Declaration of interests

This review was supported by a contract to Drs. Klaunig and Cohen from NewFields (an environmental, engineering, and construction management consulting firm (https://ww.newfields.com)). It is the authors’ understanding that Shell (a former manufacturer of dieldrin (http://www.shell.com) and NewFields have a working relationship on ag-chem impacted sites. Dieldrin, although no longer used or manufactured, is still found in hazardous sites (ATSDR, 2022). The reported induction of hepatic tumors in mice had been a concern in part because the mechanism of liver cancer induction was not defined, and as such, the relative risk of liver to humans by dieldrin was unresolved. With regard to this document, it is the authors’ understanding that Shell identified Drs. Klaunig and Cohen as experts in the area of chemically induced carcinogenesis and in particular in liver cancer mode of action analysis and as such requested NewFields (working through their established contract with Shell) to contract with Drs. Klaunig and Cohen to perform an independent, scientifically based mode of action assessment of potential human liver cancer risk. Drs. Klaunig and Cohen used the established mode of action framework that both were instrumental in developing. The review of the scientific literature and the conclusions reached in this manuscript are solely those of Drs. Klaunig and Cohen using their scientific expertise. Drs. Klaunig and Cohen required independence in the contract for the approach and conclusions reached on the topic.
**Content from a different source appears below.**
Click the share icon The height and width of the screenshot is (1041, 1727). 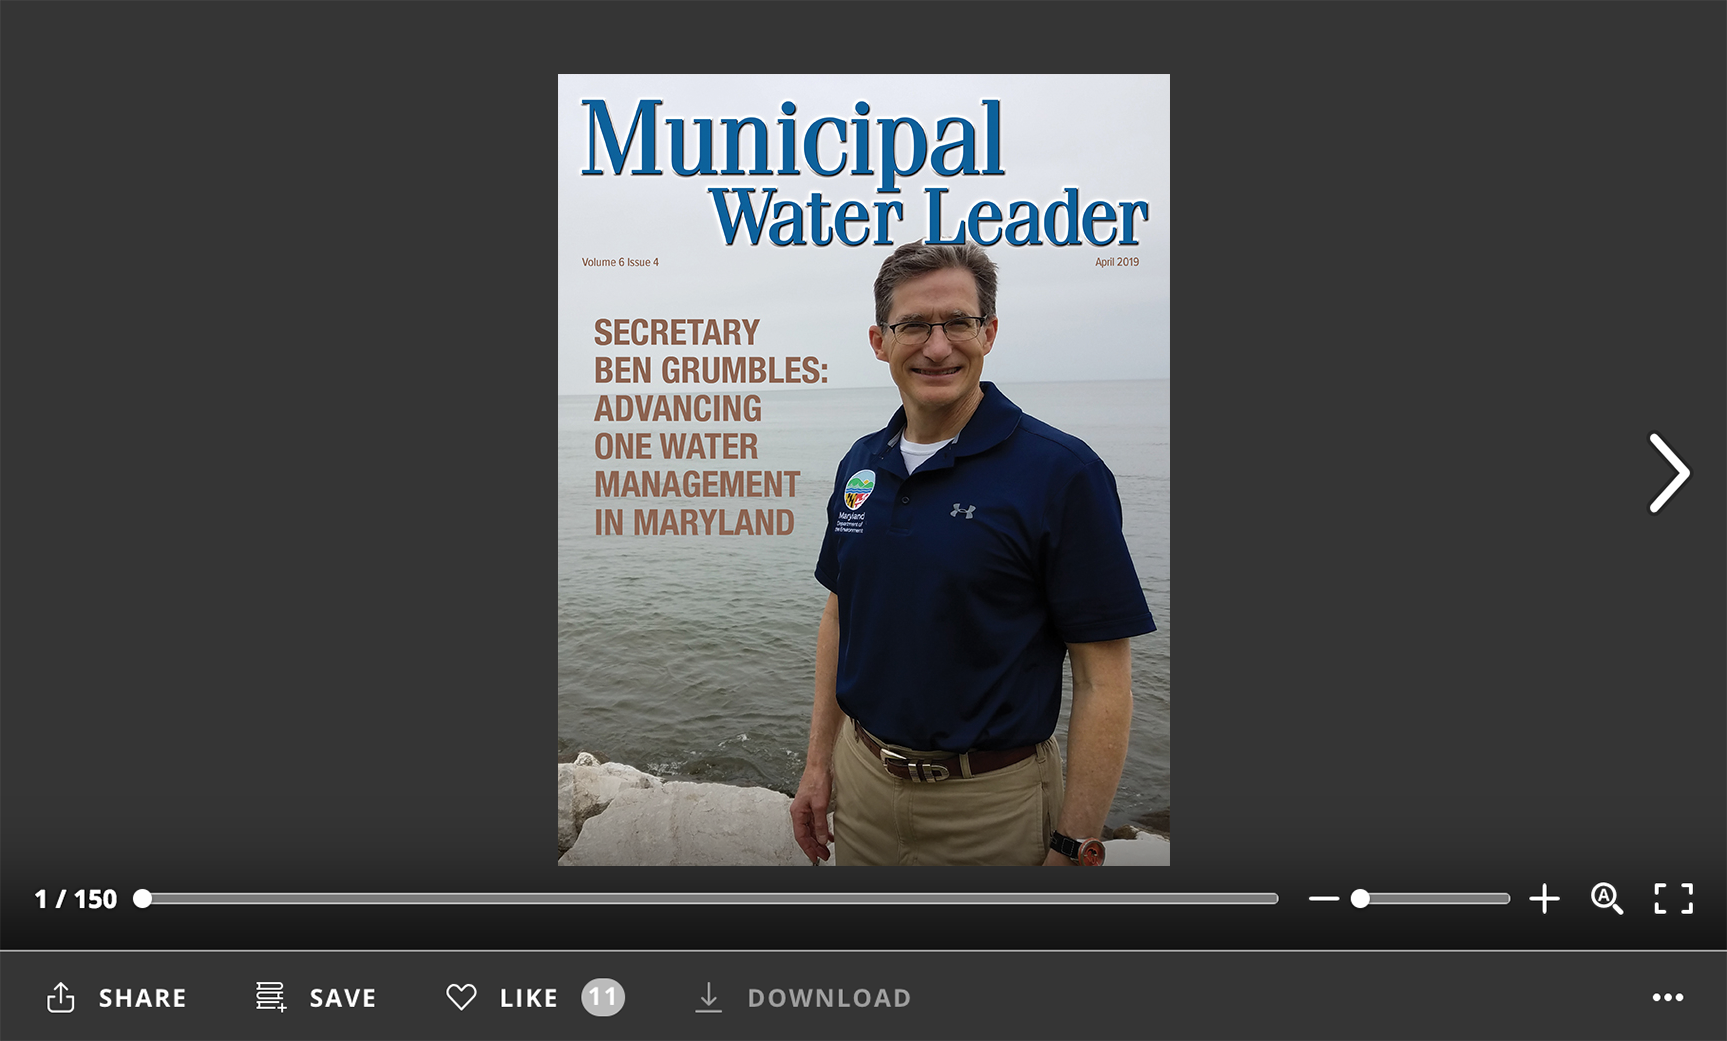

An extensive literature search on this topic was performed by both authors. Of note, a review of the literature revealed significant omissions in regulatory documents on the mechanism of liver cancer induction by dieldrin and particularly the topic of liver tumor mode of action. The present manuscript addressed those deficiencies using current scientific approaches. The authors are not aware of any current litigation or reregistration activities with dieldrin. The results presented here are important in understanding the mode of action for dieldrin-induced liver tumors, and coupled with other studies on organochlorinated pesticides (Wang et al. 2015; Harada et al. 2016; Wang et al. 2017) provide scientific basis for understanding the rodent liver tumor response and the application of these findings to human liver cancer risk. Dr. Klaunig had been invited and served as an external peer reviewer in 2020 and for the 2022 ATSDR Toxicological Profile for Aldrin and Dieldrin. (https://wwwe.atsdr.cdc.gov/toxprofiles/tp1.pdf).

Additional information

Funding

This work was funded by the NewFields Environmental and Engineering, LLC.